BREAKING STORY: Google is set to launch a brand new search engine days after being taken to task by the Australian Federal Government. They claim that the new engine will deliver searches faster and up to 70% fresher than previous searches due to the introduction of a new indexing system called “Caffeine”.
Google To Launch Brand New Search Engine That Delivers Fresher Pages
The Company who revealed the new engine in Tokyo claims that it is critical that searches stay “fresh”. They said that their new indexing system, will provide the largest selection of web content ever offered on Google with the engine capable of processing hundreds of thousands of pages in parallel every second. This content they claim takes up nearly 100 million gigabytes of storage in one database.
In a world exclusive interview with the Sydney Morning Herald’s Asher Moses Google veteran Amit Singhal said that while there may be some losers, the primary goal was to improve the user experience.
“As the web is moving forward, freshness is becoming critical and we have worked a lot on this. Starting tomorrow our users will see 70 per cent fresher results in Google’s search results,” he said.
“In our world, users come first, and with Caffeine we will observe our user search experience getting much better, much fresher.”
Alan Eustace, Google’s senior vice-president and head of all of its engineers, described the changes as “huge”, while Singhal said Caffeine was much bigger than the hundreds of other changes the search giant makes to its algorithm every year.

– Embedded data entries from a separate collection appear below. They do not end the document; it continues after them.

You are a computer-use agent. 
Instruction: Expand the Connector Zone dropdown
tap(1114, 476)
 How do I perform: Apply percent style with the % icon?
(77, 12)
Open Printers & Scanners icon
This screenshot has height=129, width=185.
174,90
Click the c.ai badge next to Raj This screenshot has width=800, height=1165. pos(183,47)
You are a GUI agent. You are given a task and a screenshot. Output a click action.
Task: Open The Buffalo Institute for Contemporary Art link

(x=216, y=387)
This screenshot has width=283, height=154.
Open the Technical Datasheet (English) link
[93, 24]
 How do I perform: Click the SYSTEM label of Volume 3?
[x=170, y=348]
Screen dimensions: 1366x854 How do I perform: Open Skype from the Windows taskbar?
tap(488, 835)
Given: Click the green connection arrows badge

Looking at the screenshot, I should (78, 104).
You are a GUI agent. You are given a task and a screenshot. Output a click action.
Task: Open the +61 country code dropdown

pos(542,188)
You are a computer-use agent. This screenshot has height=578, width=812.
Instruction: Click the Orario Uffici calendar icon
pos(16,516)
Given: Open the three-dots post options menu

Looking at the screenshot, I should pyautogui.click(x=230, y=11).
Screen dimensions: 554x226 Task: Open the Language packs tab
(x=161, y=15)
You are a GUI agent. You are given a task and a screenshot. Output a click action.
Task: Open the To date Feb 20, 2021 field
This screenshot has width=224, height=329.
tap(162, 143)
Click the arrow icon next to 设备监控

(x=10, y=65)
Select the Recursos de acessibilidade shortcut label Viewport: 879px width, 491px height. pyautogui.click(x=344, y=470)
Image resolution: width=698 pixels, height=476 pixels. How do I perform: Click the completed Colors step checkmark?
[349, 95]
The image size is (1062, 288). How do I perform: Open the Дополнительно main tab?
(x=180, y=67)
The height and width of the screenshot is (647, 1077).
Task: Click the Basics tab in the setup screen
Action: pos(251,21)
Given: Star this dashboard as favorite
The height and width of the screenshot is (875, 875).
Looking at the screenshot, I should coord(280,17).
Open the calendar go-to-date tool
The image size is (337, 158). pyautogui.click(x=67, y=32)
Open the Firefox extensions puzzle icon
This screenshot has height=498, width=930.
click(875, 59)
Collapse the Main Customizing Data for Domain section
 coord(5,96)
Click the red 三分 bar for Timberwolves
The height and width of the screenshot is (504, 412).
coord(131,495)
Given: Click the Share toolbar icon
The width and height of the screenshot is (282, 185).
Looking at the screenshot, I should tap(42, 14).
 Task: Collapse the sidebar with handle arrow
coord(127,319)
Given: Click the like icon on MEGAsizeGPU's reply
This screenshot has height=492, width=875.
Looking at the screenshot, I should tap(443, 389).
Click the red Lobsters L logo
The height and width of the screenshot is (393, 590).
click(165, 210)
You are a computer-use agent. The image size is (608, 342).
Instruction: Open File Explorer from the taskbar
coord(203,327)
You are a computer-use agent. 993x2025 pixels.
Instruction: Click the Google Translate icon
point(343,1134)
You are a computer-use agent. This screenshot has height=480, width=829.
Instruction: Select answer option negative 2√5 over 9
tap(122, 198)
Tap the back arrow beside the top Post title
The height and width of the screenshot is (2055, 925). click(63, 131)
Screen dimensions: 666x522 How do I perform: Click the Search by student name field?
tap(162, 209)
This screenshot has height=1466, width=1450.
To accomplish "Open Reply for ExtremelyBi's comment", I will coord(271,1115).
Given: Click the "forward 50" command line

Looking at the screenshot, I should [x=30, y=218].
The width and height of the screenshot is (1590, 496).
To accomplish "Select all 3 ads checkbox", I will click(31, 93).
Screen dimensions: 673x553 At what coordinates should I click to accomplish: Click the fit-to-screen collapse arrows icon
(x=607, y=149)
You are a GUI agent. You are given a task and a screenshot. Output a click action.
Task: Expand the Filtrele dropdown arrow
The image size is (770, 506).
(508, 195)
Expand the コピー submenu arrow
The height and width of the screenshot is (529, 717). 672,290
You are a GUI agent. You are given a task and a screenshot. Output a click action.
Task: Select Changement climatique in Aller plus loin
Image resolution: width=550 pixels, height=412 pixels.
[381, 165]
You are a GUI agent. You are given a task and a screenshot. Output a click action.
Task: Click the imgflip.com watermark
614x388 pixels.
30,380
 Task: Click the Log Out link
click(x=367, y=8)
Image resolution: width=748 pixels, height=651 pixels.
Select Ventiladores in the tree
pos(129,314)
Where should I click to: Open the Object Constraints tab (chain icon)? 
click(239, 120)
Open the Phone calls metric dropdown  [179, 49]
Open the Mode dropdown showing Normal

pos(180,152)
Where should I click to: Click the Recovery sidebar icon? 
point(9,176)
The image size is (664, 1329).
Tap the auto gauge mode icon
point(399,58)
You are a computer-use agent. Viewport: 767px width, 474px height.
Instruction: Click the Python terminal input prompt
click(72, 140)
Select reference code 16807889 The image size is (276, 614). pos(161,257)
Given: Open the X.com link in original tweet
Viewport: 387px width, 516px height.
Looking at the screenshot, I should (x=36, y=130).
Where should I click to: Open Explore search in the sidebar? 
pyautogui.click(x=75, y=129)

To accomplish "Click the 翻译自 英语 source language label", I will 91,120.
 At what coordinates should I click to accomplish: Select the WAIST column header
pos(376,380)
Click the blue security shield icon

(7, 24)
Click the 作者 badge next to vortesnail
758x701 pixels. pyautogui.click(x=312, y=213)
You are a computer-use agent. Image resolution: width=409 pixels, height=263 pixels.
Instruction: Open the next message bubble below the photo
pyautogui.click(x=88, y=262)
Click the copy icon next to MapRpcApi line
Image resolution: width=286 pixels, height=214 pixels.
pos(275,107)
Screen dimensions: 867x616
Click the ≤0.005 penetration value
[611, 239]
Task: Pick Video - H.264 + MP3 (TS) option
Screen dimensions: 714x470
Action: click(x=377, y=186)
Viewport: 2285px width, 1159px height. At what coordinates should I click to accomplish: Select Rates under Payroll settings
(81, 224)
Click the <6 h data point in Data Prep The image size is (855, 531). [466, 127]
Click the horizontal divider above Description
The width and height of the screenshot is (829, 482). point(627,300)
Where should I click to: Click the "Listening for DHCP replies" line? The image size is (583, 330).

Earlier today the ABC Google hoovered up 600 gigabytes of private internet traffic. It’s a massive stuff-up that, paradoxically, needs to be both kept in perspective and thoroughly investigated if Google’s unofficial “Don’t be evil” motto is to be believed.
The SMH said today from Tokyo that Google did not expect a publisher backlash to the changes but admitted some pages would be pushed to the top of search results based on the fact that they were newer, while some older pages would be pushed down.
Users would begin to notice changes beginning today but these would be more pronounced over time.
“Our old index had several layers, some [of] which were refreshed at a faster rate than others; a large part of the entire index would be updated every couple of weeks,” Google explained in a blog post announcing the changes, adding that this meant some searches wouldn’t show the most recent links.
“With Caffeine, we can analyse the web and update our search index on a continuous basis, globally.